How to Maintain Clean Core APIs for Research

Building a library for research and experiments is quite different from building other types of software. A key challenge is that, in research, abstractions and APIs are rarely set in stone: users may want to propose a slight variant or modification to literally ANYWHERE in the whole program, just because they have a new idea.

In deep learning libraries, these variants can be a different implementation of a layer, a change in optimization algorithm, or a small modification to the training logic, etc.

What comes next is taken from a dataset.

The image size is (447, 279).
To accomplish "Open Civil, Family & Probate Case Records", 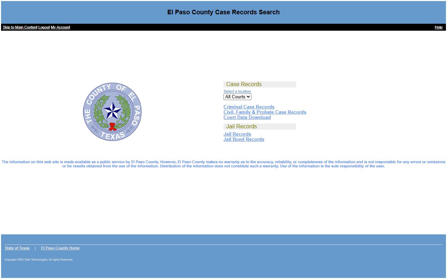I will tap(265, 112).
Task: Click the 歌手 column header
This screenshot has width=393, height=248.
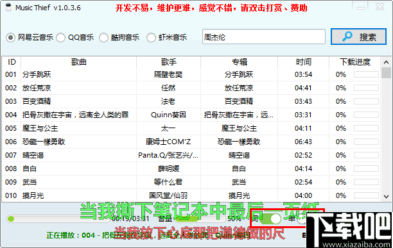Action: pos(169,62)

Designing and maintaining these "research APIs" is difficult thanks to how frequently users want to change their behaviors. Such changes are often implemented by simply adding features to the target API they want to modify, e.g. by adding a new flag to the API, or by adding a new abstraction that generalizes the target API towards the users’ use case.

However, when maintaining a generic, core library meant to be adopted by diverse use cases for a long term, the above approach does not scale and poses many problems (discussed more below).

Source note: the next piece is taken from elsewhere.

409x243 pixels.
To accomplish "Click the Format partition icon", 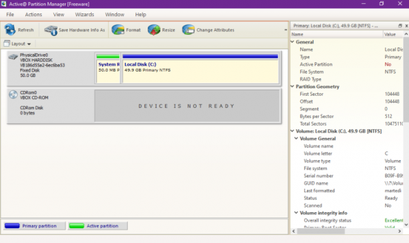I will [x=118, y=29].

This note lists a few principles when working with "research APIs" that should help answer:

  • How to maintain a clean set of core APIs in research libraries.
  • How library maintainers & users collaborate to achieve users’ diverse needs without complicating the core APIs.

Core does not aim to implement all use cases

Researchers' job is about doing things in new ways. Hence their needs are so diverse that a core library should not aim to include or implement features for all possible use cases. The library should aim to only include the most popular and standardized features (more on the criteria later).

Core should allow most features to be implemented out-of-core

For features not included in the core, ideally there should be a way for users to implement them out-of-core as extensions, without too much overhead / repetition.

This requires a continuous design evolution to make the core more modular and composable, so that core code can be reused in users’ new implementation.

A good sanity check for library maintainers is to ask the following question:

For any feature currently in the core library, suppose we remove it today, how much effort would it take for users to reimplement it out-of-core?

A well-designed library should be decoupled such that most of its features are just extensions of itself, and they can be implemented out-of-core the same way as it is in the core.

Criteria for feature inclusion

There are 3 criteria for feature inclusion in core, ordered by their importance.

  • Popularity: Whether the feature is used by many users
  • Standardization: Whether the feature’s API is standardized/agreed among its users
  • Simplicity: Whether the feature is simple to implement

To understand the criteria more, let’s ask: what if the feature is —

Popular but not standardized: sometimes a feature is popular, but its users don’t yet align on the proper parameterization, its API, or the subtle implementation details. Including such features is risky, as it may create unclear semantics or impede its standardization in the future. It’s still OK to include it if it’s very popular (popularity is the #1 most important criteria), but try to do it in a composable way and with warning signs.

As a negative example, "Transformer" is a popular but not standarized feature. It's included in Pytorch, but received many complaints, and many projects (e.g. fairseq, detr) eventually have to fork and reimplement their own Transformer.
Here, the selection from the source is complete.